I've been doing pretty good at PMA the last week or so...but tonight, I've got this feeling that won't leave me alone.
H seems completely content with our current living arrangement. I have been completely undemanding of his time, help, attention. I am appreciative of what I do get.
During a discussion...probably the last one back in October, H made the statement that he is just an independent guy. He "likes having me around", but it doesn't bother him if I'm not. Same goes for anyone else. He's fine on his own.
So is all my effort wasted? If I don't end up with a man who truly cares about me, who truly wants to be with me, what is all this for? Why am I trying so hard to save something that will never be really appreciated or valued?
Sweetie, my H seems to be the same kind of person. And, especially now, is the time you want someone DYING to spend time with you. I KNOW. sigh.
I have no words of wisdom (hell, I can't even work up the gumption to post on my own thread yet today, maybe tonight) - just wanted to support you and hang out on your curb.

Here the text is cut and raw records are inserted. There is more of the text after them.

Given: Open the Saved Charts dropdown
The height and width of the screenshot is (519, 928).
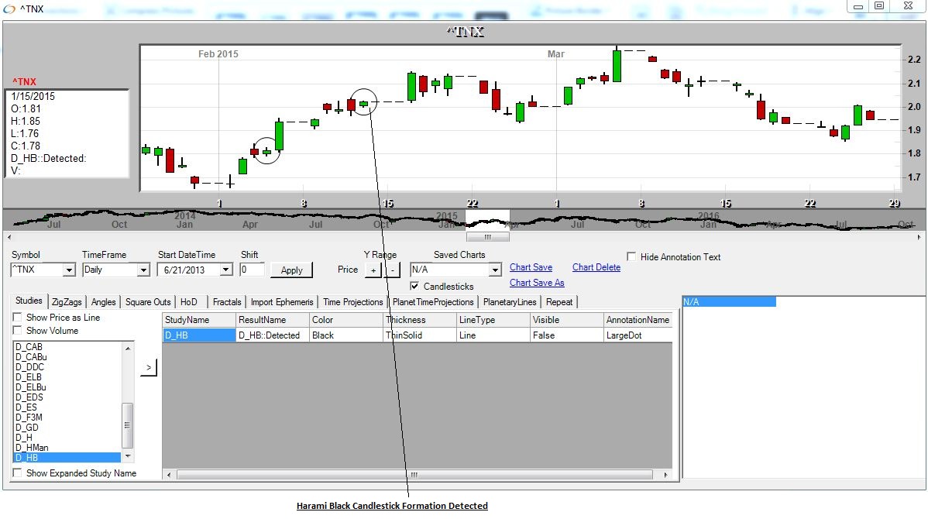Looking at the screenshot, I should coord(495,270).
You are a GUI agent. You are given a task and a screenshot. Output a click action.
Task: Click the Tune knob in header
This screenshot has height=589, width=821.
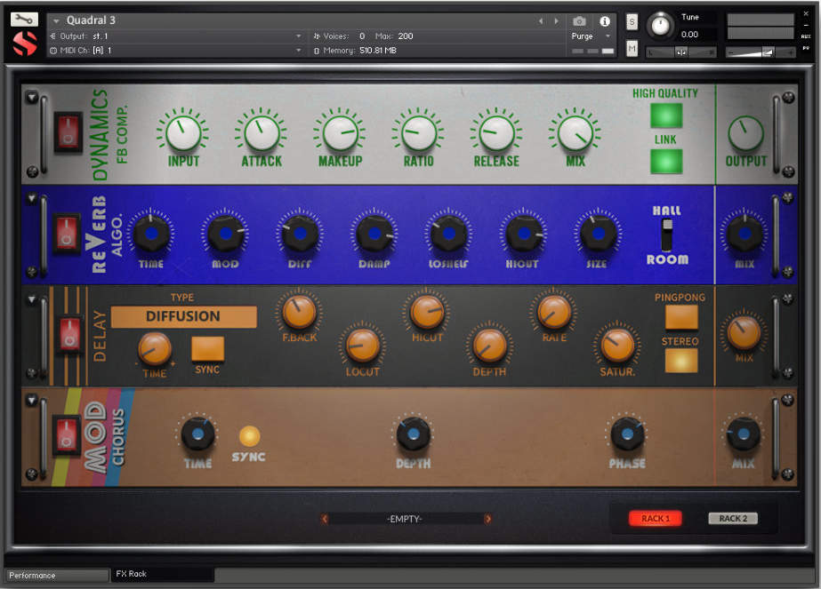pyautogui.click(x=660, y=26)
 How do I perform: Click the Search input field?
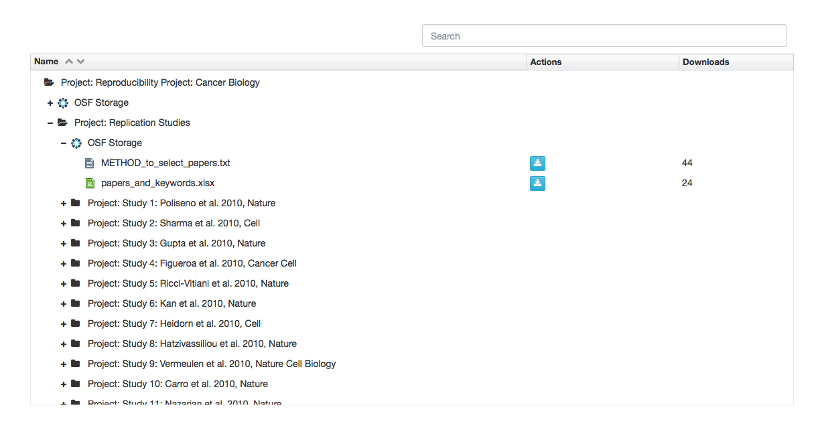[x=603, y=35]
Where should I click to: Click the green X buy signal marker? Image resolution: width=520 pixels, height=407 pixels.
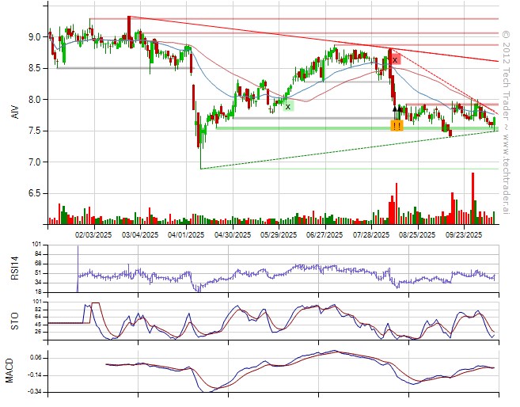[287, 106]
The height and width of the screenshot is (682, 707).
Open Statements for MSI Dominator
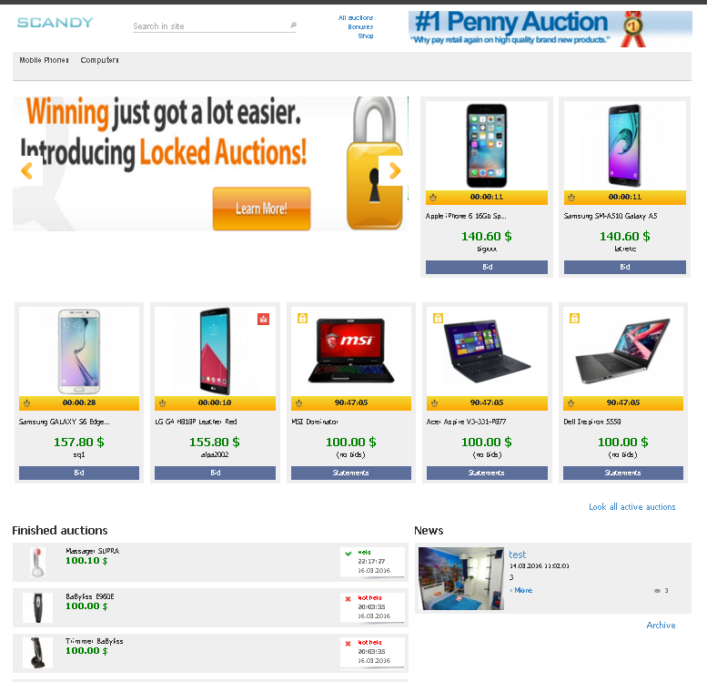tap(351, 473)
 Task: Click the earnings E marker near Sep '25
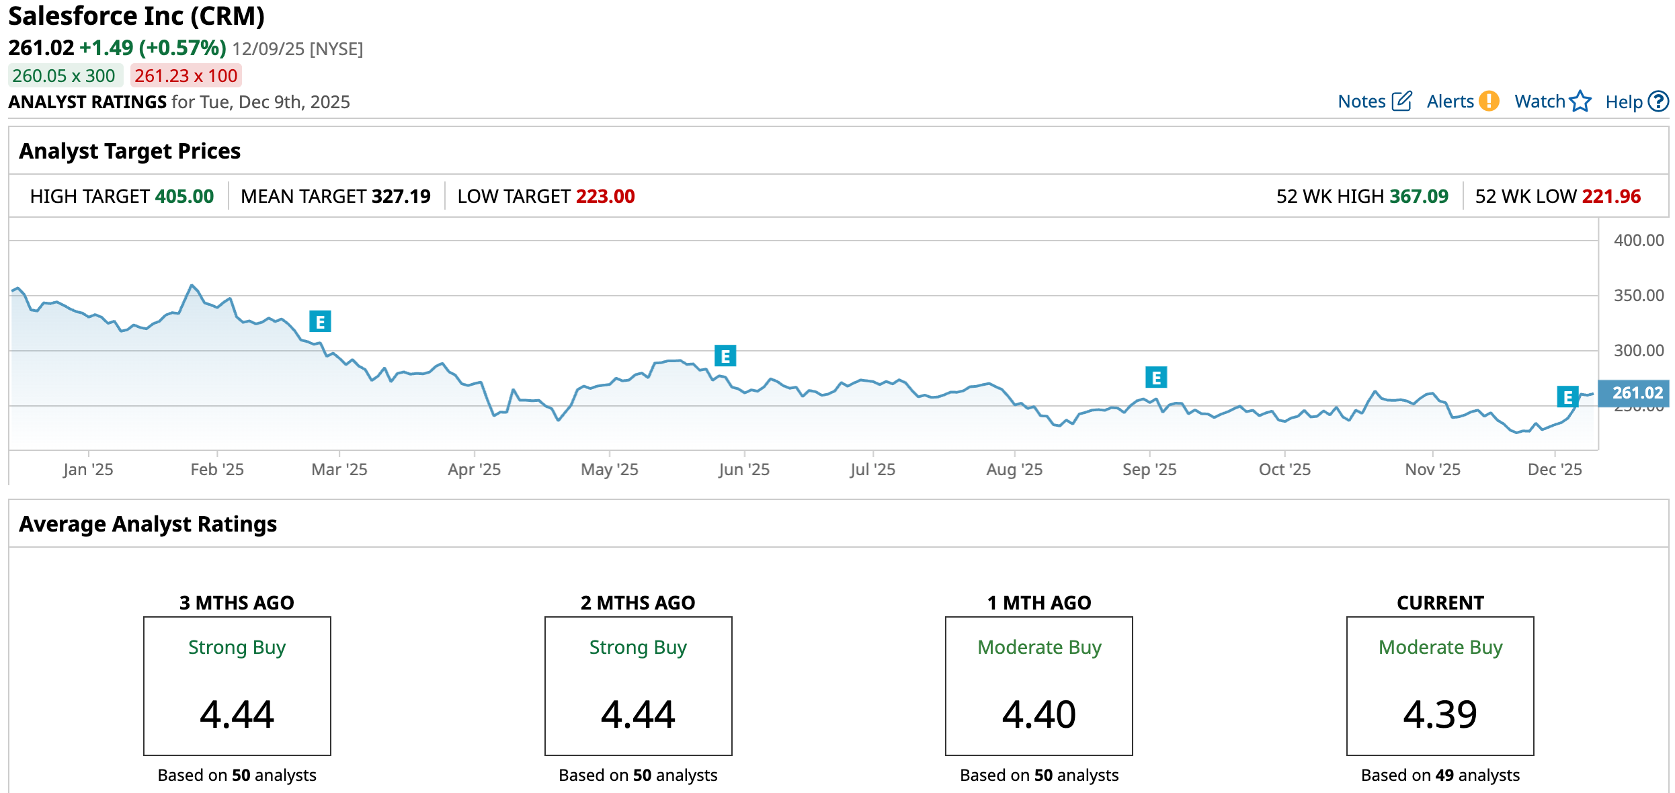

Forget the former things; do not dwell on the past. See, I am doing a new thing! Is 43:18-19
If it seems slow in coming, wait. It's on its way. It will come right on time. Hab 2:3
My H also seems perfectly content at being friends/roommates/coparents and NOTHING else. I have been trying, but he is just not interested. Sometimes I think to myself, why bother, why not end this and start over with someone that does want to be with me....but then I push those thoughts away and look at the faces of our 3 children. Who knows, maybe someday things will turn around for the better
Today has been both good and bad. Good in that I do feel stronger in my detachment, capable of handling most things on my own, and happy in my own skin. I think that I am a pretty dang good catch.
The day has been bad in the respect that we had H's extended family Christmas party today...I did all the prep, got everyone ready, picked him up. He was pleasant, I was pleasant but distant--he did notice that, I guess that's a plus--but I didn't do a grand job of acting all happy/bubbly.
I just kept noticing all the ways he is not trying to pursue me...I know I need to focus on positives, and there are many, but UGH. I want to REALLY BE WANTED. Respected. Cherished.
Have I ever mentioned that one of his favorite pet names for me is "ball and chain"? As IF--I've always let him do/have whatever he wants, tried to be supportive and loving, soft-spoken. And he's walked all over me.
When we parted this evening, he did say he'd come over later to spend some time with me. Sigh. Maybe I'm just slowly going crazy.